The Basin and Ridge Region is one of the driest areas of the United States. It covers several states including Utah. Covered by small mountains and basins except on the east and west edges where the mountains are higher this region is in the western part of the state. The Great Salt Lake is located in the northeastern corner of the Basin and Ridge Region and the Great Salt Lake Desert is located to the west and southwest of the lake. Located in the center of the Great Salt Lake Desert is about 4,000 acres of hard flat salt beds. The Bonneville Salt Flats are named after the ancient sea that covered the area, Lake Bonneville.

The area located in the extreme southwestern corner of the Basin and Ridge Region is the warmest and lowest part of the state is know as "Utah's Dixie".

Utah Landscape and Landforms:

Mojave Desert

In the "Great American Desert" of the Southwest, the Mohave lies between and is intermediate in nature between the Great Basin to the north and the Sonoran Desert to the south and east. It is mostly in southeast California but extends also into southern Nevada, northwest Arizona, a very small part of southwest Utah, and lies in the rainshadow of the Southern California Ranges to the west. Its most prominent features are broad, sparsely vegetated plains. However, it also includes dry lakes, sharply rising buttes and relatively small mountain ranges, and its eastern portion is cut through by the Colorado River. It is generally a higher elevation desert than the Sonoran, although elevation descends to -300 m in Death Valley. Low precipitation, most falling in winter, with low winter and high summer temperatures are characteristic.

Utah Mountains

These north-to-south lying mountains are centered in Utah and extend slightly into Wyoming and Idaho. They consist of the Wasatch and Uinta Ranges and separate the Great Basin from the Colorado Plateau. The four primary vegetation types reflect elevation and are similar to those in the Southern Rockies. Alpine tundra tops the highest areas, and a subalpine fir and Englemann spruce zone lies below that.

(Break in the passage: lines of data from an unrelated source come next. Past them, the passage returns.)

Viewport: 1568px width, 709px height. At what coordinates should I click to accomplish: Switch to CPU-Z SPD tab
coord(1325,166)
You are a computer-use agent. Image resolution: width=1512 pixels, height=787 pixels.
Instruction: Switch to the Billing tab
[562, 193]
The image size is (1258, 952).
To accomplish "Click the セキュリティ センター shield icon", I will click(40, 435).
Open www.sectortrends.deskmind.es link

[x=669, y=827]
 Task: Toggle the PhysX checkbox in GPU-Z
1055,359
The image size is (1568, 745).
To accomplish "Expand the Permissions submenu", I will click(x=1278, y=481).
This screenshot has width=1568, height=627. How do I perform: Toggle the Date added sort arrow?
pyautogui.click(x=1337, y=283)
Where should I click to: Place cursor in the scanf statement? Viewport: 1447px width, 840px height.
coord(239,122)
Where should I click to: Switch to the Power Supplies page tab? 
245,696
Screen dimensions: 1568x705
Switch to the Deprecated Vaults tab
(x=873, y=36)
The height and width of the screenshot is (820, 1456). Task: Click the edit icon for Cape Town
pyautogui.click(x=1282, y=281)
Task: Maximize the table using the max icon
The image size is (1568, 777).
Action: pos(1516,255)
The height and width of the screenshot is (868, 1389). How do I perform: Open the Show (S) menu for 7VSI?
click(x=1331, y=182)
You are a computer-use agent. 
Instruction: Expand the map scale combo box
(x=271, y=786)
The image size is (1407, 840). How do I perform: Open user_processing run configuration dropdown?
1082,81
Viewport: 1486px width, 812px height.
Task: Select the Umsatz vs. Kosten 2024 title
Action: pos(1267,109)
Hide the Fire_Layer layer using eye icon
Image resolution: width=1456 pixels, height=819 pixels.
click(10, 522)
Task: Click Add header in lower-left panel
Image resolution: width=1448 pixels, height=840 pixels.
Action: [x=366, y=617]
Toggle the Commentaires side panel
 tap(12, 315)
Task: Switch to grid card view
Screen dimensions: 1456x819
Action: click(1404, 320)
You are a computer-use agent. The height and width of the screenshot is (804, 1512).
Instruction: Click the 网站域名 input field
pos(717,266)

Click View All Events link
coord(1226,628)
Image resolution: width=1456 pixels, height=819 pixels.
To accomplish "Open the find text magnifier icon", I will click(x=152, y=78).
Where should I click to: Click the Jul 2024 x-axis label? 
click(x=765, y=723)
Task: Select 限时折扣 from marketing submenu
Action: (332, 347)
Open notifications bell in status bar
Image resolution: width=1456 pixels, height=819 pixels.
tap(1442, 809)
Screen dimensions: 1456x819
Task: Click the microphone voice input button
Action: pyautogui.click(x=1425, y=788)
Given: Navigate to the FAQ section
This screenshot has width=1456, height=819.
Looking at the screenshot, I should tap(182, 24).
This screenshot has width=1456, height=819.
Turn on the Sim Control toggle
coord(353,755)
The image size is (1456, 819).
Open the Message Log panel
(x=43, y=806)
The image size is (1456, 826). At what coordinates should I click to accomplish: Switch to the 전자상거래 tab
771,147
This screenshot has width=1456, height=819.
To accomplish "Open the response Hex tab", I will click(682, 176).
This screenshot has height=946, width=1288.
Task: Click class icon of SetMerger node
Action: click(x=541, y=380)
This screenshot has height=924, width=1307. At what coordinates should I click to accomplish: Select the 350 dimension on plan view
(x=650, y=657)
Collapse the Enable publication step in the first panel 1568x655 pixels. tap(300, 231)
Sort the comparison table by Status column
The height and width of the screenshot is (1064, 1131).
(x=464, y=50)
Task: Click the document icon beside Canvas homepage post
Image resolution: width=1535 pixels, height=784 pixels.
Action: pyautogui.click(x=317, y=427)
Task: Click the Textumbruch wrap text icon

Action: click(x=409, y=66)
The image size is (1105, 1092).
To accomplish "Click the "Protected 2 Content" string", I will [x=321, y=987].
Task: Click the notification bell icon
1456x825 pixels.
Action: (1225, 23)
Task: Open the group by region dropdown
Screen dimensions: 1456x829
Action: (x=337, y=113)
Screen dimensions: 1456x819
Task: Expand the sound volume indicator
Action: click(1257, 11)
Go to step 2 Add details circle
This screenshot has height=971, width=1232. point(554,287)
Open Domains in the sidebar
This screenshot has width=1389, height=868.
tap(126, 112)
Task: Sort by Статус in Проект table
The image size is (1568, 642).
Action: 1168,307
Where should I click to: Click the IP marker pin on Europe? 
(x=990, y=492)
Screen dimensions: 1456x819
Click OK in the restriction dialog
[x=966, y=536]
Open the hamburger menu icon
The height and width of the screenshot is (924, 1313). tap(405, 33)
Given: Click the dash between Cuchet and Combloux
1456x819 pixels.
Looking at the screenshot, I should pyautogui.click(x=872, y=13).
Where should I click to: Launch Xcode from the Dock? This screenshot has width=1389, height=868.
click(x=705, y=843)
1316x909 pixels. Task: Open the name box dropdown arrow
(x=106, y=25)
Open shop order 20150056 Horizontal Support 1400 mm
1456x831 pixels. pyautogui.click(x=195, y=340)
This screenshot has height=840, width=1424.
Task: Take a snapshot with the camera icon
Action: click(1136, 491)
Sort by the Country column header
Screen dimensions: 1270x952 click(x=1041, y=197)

Both the subalpine zone and the next lower zone, a montane area dominated by Douglas fir and ponderosa pine, can be converted by fire into lodgepole pine or aspen stands. Pine in the montane zone is often underlain by sagebrush and grasses. The fourth and lowest zone is a woodland dominated by mountain-mahogany, scrub oak, or pinyon-juniper.

Wyoming Basin

As its name suggests, the Wyoming Basin is primarily in Wyoming but also extends into northern Colorado, southern Montana, and very small parts of northeast Utah and southeast Idaho. The area consists of broad intermountain basins interrupted by isolated hills and low mountains that merge to the south into a dissected plateau. It is basically a shrubsteppe, dominated by sagebrush and shadscale, interspersed with areas of shortgrass prairie. Higher elevations are in mountain shrub vegetation, with coniferous forest atop the highest areas.